■ **Exercise aim**:
Please reproduce the entries that follow, keeping each word intact.

(Collected data)
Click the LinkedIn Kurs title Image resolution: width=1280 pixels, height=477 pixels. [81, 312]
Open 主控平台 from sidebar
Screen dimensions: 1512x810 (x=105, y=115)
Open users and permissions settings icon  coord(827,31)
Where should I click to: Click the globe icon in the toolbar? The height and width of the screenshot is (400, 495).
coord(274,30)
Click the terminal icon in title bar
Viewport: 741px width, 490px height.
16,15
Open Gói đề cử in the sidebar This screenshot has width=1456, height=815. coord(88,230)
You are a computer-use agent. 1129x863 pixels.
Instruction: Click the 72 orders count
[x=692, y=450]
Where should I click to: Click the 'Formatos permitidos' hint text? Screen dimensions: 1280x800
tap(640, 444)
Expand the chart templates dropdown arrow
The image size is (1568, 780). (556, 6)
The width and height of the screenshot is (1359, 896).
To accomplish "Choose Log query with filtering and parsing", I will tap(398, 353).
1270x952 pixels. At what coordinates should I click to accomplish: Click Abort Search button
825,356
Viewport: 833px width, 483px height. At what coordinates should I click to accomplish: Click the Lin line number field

■ **Solution for this problem**:
Click the LinkedIn Kurs title Image resolution: width=1280 pixels, height=477 pixels. [81, 312]
Open 主控平台 from sidebar
Screen dimensions: 1512x810 (x=105, y=115)
Open users and permissions settings icon  coord(827,31)
Where should I click to: Click the globe icon in the toolbar? The height and width of the screenshot is (400, 495).
coord(274,30)
Click the terminal icon in title bar
Viewport: 741px width, 490px height.
16,15
Open Gói đề cử in the sidebar This screenshot has width=1456, height=815. coord(88,230)
You are a computer-use agent. 1129x863 pixels.
Instruction: Click the 72 orders count
[x=692, y=450]
Where should I click to: Click the 'Formatos permitidos' hint text? Screen dimensions: 1280x800
tap(640, 444)
Expand the chart templates dropdown arrow
The image size is (1568, 780). (556, 6)
The width and height of the screenshot is (1359, 896).
To accomplish "Choose Log query with filtering and parsing", I will tap(398, 353).
1270x952 pixels. At what coordinates should I click to accomplish: Click Abort Search button
825,356
Viewport: 833px width, 483px height. At what coordinates should I click to accomplish: Click the Lin line number field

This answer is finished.